*YOUR TASKS*.
**1.** Rewrite the passage on semantic mapping and graph construction, beginning at the words "Once the final" and stopping after "an attacker’s plan.", with "semantic graph" changed to "knowledge graph".
**2.** Answer these questions using the text on semantic mapping and graph construction.
(a) Which model is used to convert each attack description into a vector embedding?
(b) What range of values can the similarity result take?
(c) Under what condition is a directed edge drawn between two techniques?

*SELECTED EXCERPT*.
◆ ◆ ◆ ◆

Semantic Mapping and Graph Construction

Once the final ATT&CK technique prediction has been generated, the next step is to construct a semantic graph that connects techniques across adjacent phases of the CKC. The goal is to simulate how an attacker might logically transition from one phase to the next.

Each attack description is converted into a vector embedding using ATTACK-BERT to capture semantic meaning. For any two techniques v_i from phase t and v_j from phase t + 1, we compute how similar they are using cosine similarity (how close the vector embeddings are in the vector embedding space). The resulting computation is a result where -1 <= result <= 1. 1 being perfectly similar and -1 being completely opposite. In this case, values closer to 1 indicate that the techniques are semantically similar and might represent a logical transition in an attacker’s plan.

To build the graph, a minimum threshold is set on result. If the similarity between two techniques across adjacent phases is greater than or equal to the threshold, we draw a directed edge from the earlier-phase technique t to the later-phase technique t + 1.

This semantic mapping helps model an attacker’s potential attack flow in accordance with the CKC, providing a structured view of predicted attacker behavior and aiding in proactive cyber defense.

◆ ◆ ◆ ◆

*DATA SHOWN*.
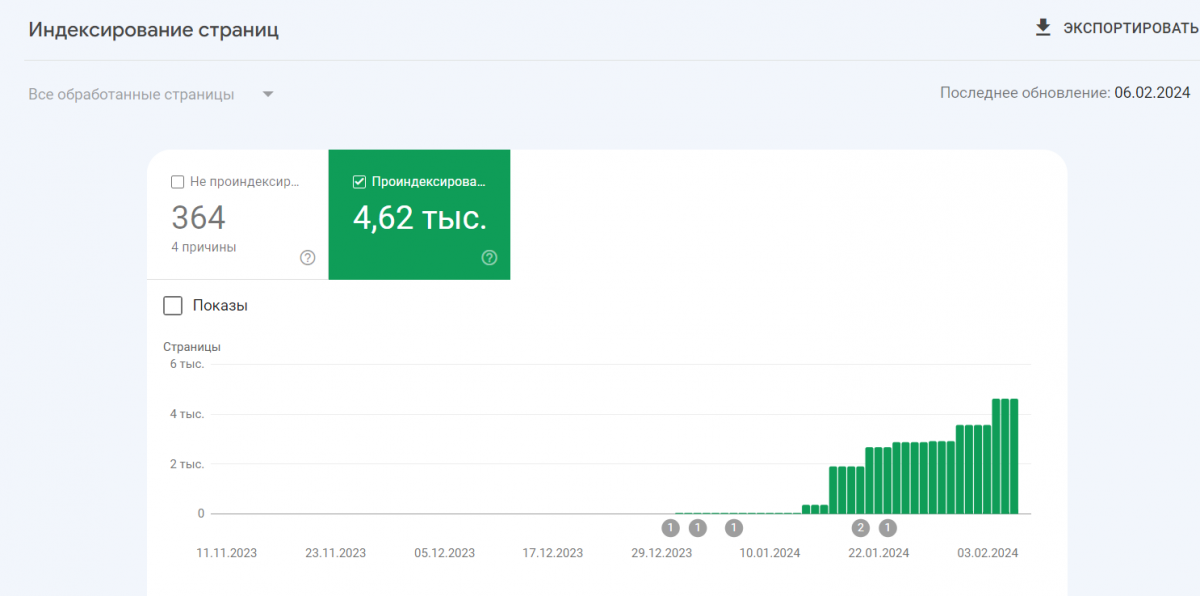The width and height of the screenshot is (1200, 596).
Task: Click annotation marker right of marker 2
Action: click(x=888, y=528)
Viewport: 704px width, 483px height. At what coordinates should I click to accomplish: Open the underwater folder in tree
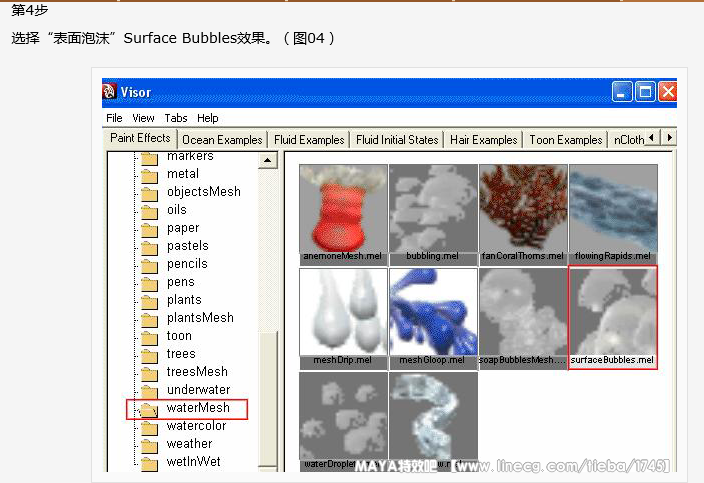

◆ ◆ ◆ ◆

*SOLUTIONS FOR EACH TASK*.
**1.**
Once the final ATT&CK technique prediction has been generated, the next step is to construct a knowledge graph that connects techniques across adjacent phases of the CKC. The goal is to simulate how an attacker might logically transition from one phase to the next.

Each attack description is converted into a vector embedding using ATTACK-BERT to capture semantic meaning. For any two techniques v_i from phase t and v_j from phase t + 1, we compute how similar they are using cosine similarity (how close the vector embeddings are in the vector embedding space). The resulting computation is a result where -1 <= result <= 1. 1 being perfectly similar and -1 being completely opposite. In this case, values closer to 1 indicate that the techniques are semantically similar and might represent a logical transition in an attacker’s plan.

**2.**
(a) ATTACK-BERT.
(b) The result falls between -1 and 1, inclusive. A value of 1 means perfectly similar, and -1 means completely opposite.
(c) An edge is drawn when the similarity between two techniques in adjacent phases is greater than or equal to the set threshold.